Alvin Youngblood Hart |
"It turned into a summer job," he says. "[On the soundtrack] we pretty much ran the gamut of what was going on musically at that time. It was cool, you know, like I said, when you're 15 playing in the garage, you don't think 'Man, I'm going to play some music in a Hollywood movie someday.'"
Though he doesn't resemble a man liable to find himself seduced by the sinful scent of Hollywood, Hart says he found soundtrack work intriguing and cost-effective. "It's a fun challenge. I really like being in the studio, and especially," he emphasizes, "on someone else's dime."
A day after this interview, Hart, along with the Allstars, unofficially opened their tour with a performance at the inauguration party for Haley Barbour, the Republican Governor of Mississippi. Hart will testify a gig is a gig, and even politicians get a rock 'n' roll jones on occasion.
"I played a gig in Utah a couple years back," Hart recalls, "and the governor happened to be there and really dug it.

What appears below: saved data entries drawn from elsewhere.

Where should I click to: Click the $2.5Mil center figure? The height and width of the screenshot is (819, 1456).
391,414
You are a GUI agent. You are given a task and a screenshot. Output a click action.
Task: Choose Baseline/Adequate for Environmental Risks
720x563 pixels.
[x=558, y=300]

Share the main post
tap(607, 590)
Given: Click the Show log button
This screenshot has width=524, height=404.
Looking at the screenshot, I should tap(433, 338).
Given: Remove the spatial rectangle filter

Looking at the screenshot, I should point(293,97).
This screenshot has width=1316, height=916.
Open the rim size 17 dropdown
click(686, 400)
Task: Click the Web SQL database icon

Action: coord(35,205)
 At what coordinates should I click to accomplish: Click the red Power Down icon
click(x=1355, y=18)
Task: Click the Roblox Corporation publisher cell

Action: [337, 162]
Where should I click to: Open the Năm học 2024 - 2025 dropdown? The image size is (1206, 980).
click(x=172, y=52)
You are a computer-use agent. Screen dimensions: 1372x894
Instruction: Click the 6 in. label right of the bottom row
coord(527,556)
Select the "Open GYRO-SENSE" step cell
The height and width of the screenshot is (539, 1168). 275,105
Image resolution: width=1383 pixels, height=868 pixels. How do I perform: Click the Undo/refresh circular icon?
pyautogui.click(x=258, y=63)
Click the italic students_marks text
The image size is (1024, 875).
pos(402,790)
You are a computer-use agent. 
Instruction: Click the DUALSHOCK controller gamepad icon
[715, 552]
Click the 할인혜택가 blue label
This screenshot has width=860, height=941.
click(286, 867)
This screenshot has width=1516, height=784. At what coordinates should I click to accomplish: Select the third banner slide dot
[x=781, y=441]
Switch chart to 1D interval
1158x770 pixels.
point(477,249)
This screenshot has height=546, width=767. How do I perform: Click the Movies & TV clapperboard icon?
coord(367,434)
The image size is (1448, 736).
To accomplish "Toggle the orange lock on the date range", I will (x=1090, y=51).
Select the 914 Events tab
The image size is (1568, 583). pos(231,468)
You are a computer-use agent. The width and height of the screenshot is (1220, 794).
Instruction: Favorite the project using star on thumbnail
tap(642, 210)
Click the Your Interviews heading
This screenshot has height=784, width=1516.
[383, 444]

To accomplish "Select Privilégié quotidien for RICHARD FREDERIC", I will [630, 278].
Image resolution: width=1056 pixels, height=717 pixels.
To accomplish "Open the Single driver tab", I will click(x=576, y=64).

And I did a gig in Jackson [Mississippi] last summer at the governor's mansion and I played as loud as I could!"
In concert, Hart seamlessly bounces, much to the displeasure of blues purists hollering for another tired rendition of "Sweet Home Chicago," with scant warning from his inventive originals to covers of Doug Sahm, Tom Petty or Tampa Red. And if you don't like it, well, sorry pal, that's your problem, not Hart's. The Stevie Ray Vaughan clone is on some other stage.
Hart's musical eclecticism stems from his childhood, which found him moving from his family's roots in the Mississippi Hill Country to the Oakland Bay Area, Chicago and Ohio.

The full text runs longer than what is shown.